5 de setembro de 2022

STF tem plano de resgate para ministros no 7 de Setembro: tudo vai bem?

Que democracia é essa que precisamos de uma contingência? Acordemos, pois

Lenio Luiz Streck
Jurista, professor e advogado

Folha de S.Paulo

O grande Norberto Bobbio dizia que a lição número um de um cientista é não comparar ovos com caixa de ovos. Sempre dá errado.

Mesmo com todas as ameaças já feitas à democracia pelo presidente da República, que geraram a Carta às Brasileiras e aos Brasileiros, parte da grande mídia continua apostando em uma certa igualação-comparação entre as duas candidaturas que lideram as pesquisas.

Trata-se da "tese dos dois demônios". E, com isso, a violência de uma candidatura justifica a outra.

Das duas, uma. Ou a tese dos dois demônios é um raso truque retórico pelo qual se temos que, inexoravelmente, criticar um amigo (ou ex-amigo; e a imprensa flertou sobremodo com Bolsonaro), temos de, ao mesmo tempo, esculhambar um inimigo, arrastando-o para o mesmo terreno da infâmia, ou os formadores de opinião não compreendem o momento histórico: já não se trata de uma eleição, mas de um referendo.

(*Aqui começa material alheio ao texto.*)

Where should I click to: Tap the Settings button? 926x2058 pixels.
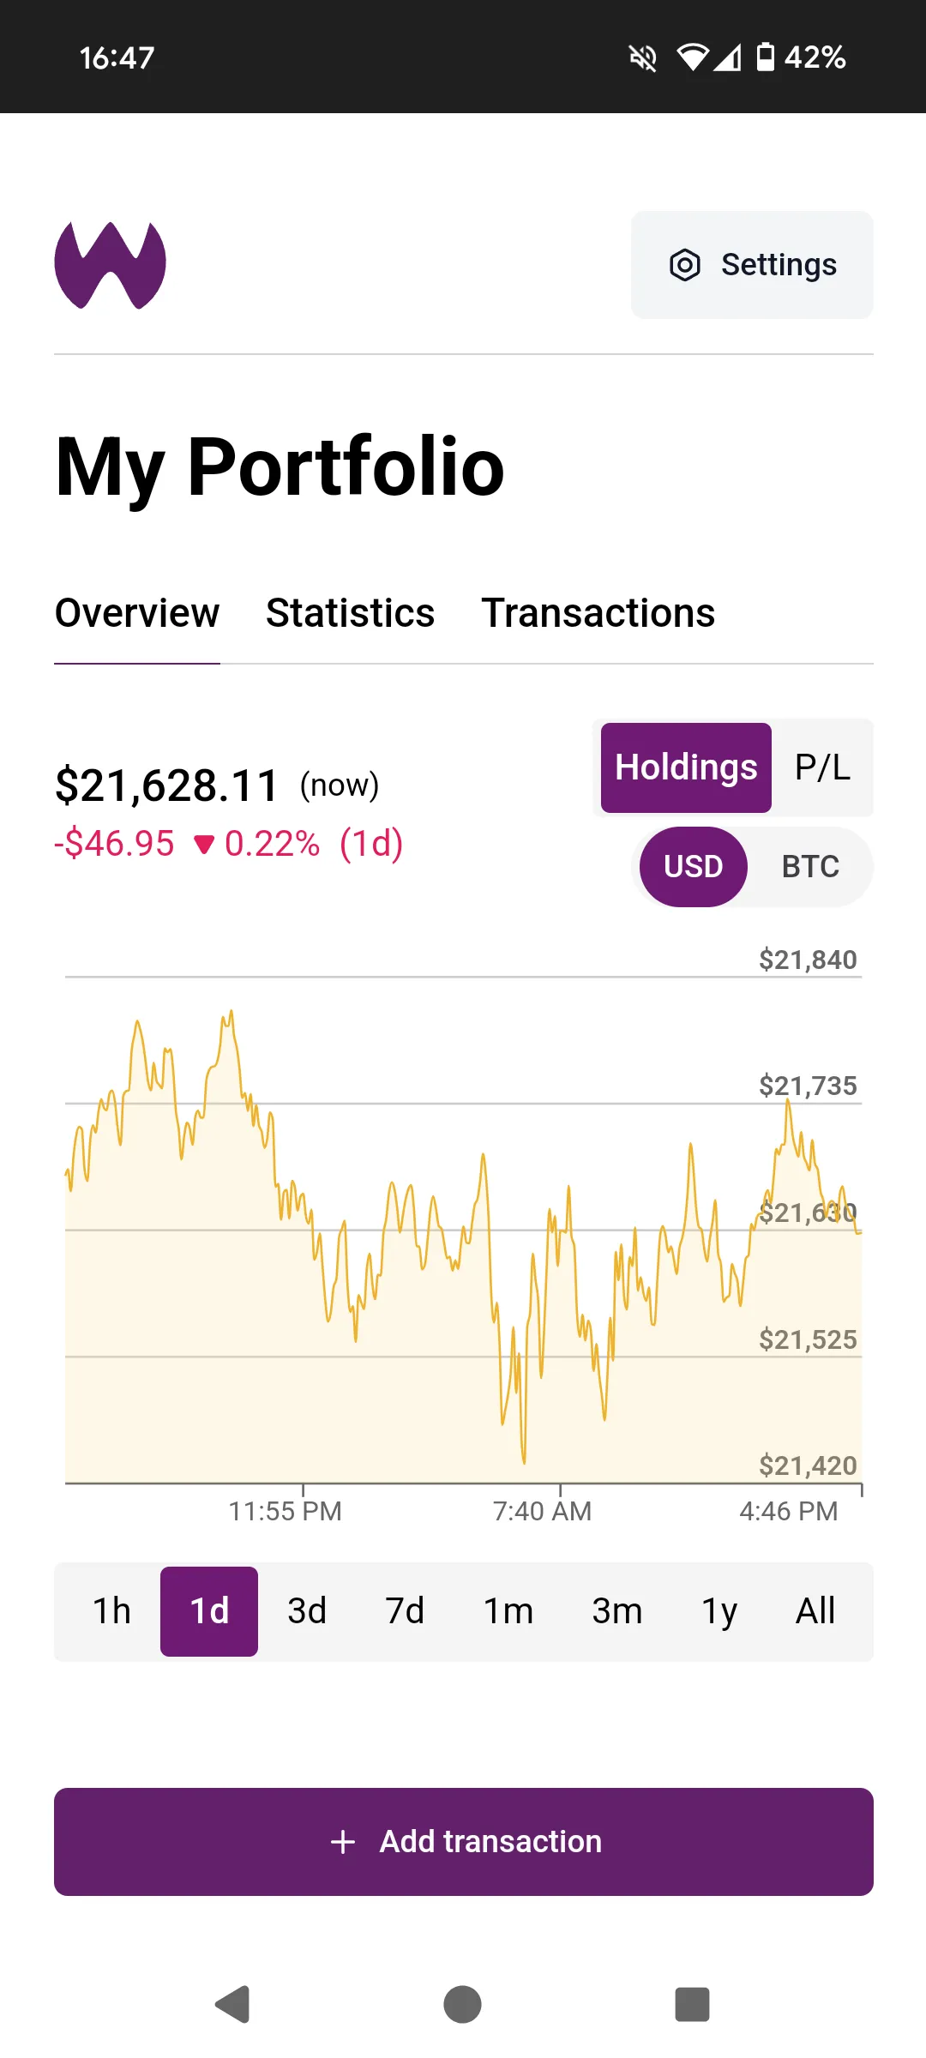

Manifestantes em atos de 7 de Setembro de 2021 - Pedro Ladeira - 7.set.21/Folhapress

O ápice: jornais noticiam que o Supremo Tribunal Federal possui um plano de resgate para o caso de ataque aos ministros. Então isso é normal? Possível ataque físico ao STF e a seus membros é produto da "polarização"? Ou há algo mais no ar que os aviões de carreira?

Isto é: o Brasil está em uma encruzilhada —e só por isso foi lançada a carta no largo da USP. Se ainda não compreendemos e nos preocupamos em fazer comparações pseudamente neutrais das virtudes e defeitos de Lula (PT) e de Jair Bolsonaro (PL), é porque o cavalo está passando encilhado e pode derrubar o dono e quebrar o celeiro todo.

O que levaria o STF a temer pela integridade de seu prédio e seus ministros? Mistério? Se não conseguirmos responder a essa pergunta é porque talvez tenhamos perdido o trem da história e a própria capacidade de separar o joio do trigo. O que é isso —a democracia?

Que democracia é essa que precisamos de plano de contingência para o Supremo? Acordemos, pois.

Pior: não nos perguntamos por qual razão a carta foi necessária. E porque o guardião da Constituição —o STF— está em perigo.

O receio dos formadores de opinião em fazer críticas diretas ao establishment parece mostrar que a história lhes passa pelos olhos e ouvidos sem que se deem conta. Para eles parece que "tudo vai bem".

Tudo vai bem no Brasil? Pois é. "Brasil - a Festa Continua": faço aqui uma paródia ao livro de Alan Riding, "Paris - a Festa Continuou", que trata da vida cultural da cidade durante a ocupação nazista. Há uma bela passagem, que fala de uma canção popular de 1936, composta por Ray Ventura, chamada "Tout Va Très Bien, Madame La Marquise" ("Tudo Vai Bem, Madame La Marquise").

A canção denunciava o que a França fingia não ver: o cataclismo que se aproximava. Na canção, os empregados de uma aristocrata continuavam a lhe assegurar que tudo estava bem, embora um incêndio tomara conta de seu castelo, destruindo os estábulos e matando a sua égua premiada. Além disso, o marido da madame cometera suicídio, mas, ainda assim, não havia com o que se preocupar, porque "tout va très bien, madame La Marquise".

Também há o filme italiano "Stanno Tutti Bene" (1990), com Marcello Mastroianni (os filhos estavam todos "bem": mas o que era maestro, na verdade, apenas tocava tambor!).

Daí a pergunta: tudo vai bem nos 200 anos da Independência? Mais uma pergunta, agora final: se o plano de contingência do STF falhar, qual será o nosso plano de resgate?